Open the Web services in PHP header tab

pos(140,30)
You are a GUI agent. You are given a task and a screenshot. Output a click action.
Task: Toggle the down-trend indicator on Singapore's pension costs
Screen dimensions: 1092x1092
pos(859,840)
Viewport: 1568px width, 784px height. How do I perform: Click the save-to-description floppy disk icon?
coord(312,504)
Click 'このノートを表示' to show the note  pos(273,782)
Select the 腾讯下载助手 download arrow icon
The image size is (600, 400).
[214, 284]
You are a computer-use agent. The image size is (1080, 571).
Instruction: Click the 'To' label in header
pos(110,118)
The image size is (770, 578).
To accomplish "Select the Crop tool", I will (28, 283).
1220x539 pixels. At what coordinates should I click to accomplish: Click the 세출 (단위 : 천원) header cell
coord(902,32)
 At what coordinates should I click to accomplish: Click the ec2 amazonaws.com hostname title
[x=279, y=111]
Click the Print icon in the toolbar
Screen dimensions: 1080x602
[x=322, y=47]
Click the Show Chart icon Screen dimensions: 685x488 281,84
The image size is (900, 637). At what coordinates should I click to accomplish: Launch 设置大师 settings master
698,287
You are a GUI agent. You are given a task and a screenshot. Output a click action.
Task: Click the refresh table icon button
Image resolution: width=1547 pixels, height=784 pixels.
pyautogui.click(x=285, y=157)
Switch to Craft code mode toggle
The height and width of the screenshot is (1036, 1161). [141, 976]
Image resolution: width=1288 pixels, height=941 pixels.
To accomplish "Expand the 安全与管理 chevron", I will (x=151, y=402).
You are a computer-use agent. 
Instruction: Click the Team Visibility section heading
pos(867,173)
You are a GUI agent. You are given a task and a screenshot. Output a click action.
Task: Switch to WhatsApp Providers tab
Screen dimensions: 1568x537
★ ★ ★ ★
§ SET PROBLEM
Rewrite every line of the records above as a Markdown table with the columns "Row" and "Record text", numbering the rows in order and leaving out blank lines.

§ FULL OUTPUT
| Row | Record text |
|---|---|
| 1 | Open the Web services in PHP header tab |
| 2 | pos(140,30) |
| 3 | You are a GUI agent. You are given a task and a screenshot. Output a click action. |
| 4 | Task: Toggle the down-trend indicator on Singapore's pension costs |
| 5 | Screen dimensions: 1092x1092 |
| 6 | pos(859,840) |
| 7 | Viewport: 1568px width, 784px height. How do I perform: Click the save-to-description floppy disk icon? |
| 8 | coord(312,504) |
| 9 | Click 'このノートを表示' to show the note  pos(273,782) |
| 10 | Select the 腾讯下载助手 download arrow icon |
| 11 | The image size is (600, 400). |
| 12 | [214, 284] |
| 13 | You are a computer-use agent. The image size is (1080, 571). |
| 14 | Instruction: Click the 'To' label in header |
| 15 | pos(110,118) |
| 16 | The image size is (770, 578). |
| 17 | To accomplish "Select the Crop tool", I will (28, 283). |
| 18 | 1220x539 pixels. At what coordinates should I click to accomplish: Click the 세출 (단위 : 천원) header cell |
| 19 | coord(902,32) |
| 20 |  At what coordinates should I click to accomplish: Click the ec2 amazonaws.com hostname title |
| 21 | [x=279, y=111] |
| 22 | Click the Print icon in the toolbar |
| 23 | Screen dimensions: 1080x602 |
| 24 | [x=322, y=47] |
| 25 | Click the Show Chart icon Screen dimensions: 685x488 281,84 |
| 26 | The image size is (900, 637). At what coordinates should I click to accomplish: Launch 设置大师 settings master |
| 27 | 698,287 |
| 28 | You are a GUI agent. You are given a task and a screenshot. Output a click action. |
| 29 | Task: Click the refresh table icon button |
| 30 | Image resolution: width=1547 pixels, height=784 pixels. |
| 31 | pyautogui.click(x=285, y=157) |
| 32 | Switch to Craft code mode toggle |
| 33 | The height and width of the screenshot is (1036, 1161). [141, 976] |
| 34 | Image resolution: width=1288 pixels, height=941 pixels. |
| 35 | To accomplish "Expand the 安全与管理 chevron", I will (x=151, y=402). |
| 36 | You are a computer-use agent.  |
| 37 | Instruction: Click the Team Visibility section heading |
| 38 | pos(867,173) |
| 39 | You are a GUI agent. You are given a task and a screenshot. Output a click action. |
| 40 | Task: Switch to WhatsApp Providers tab |
| 41 | Screen dimensions: 1568x537 |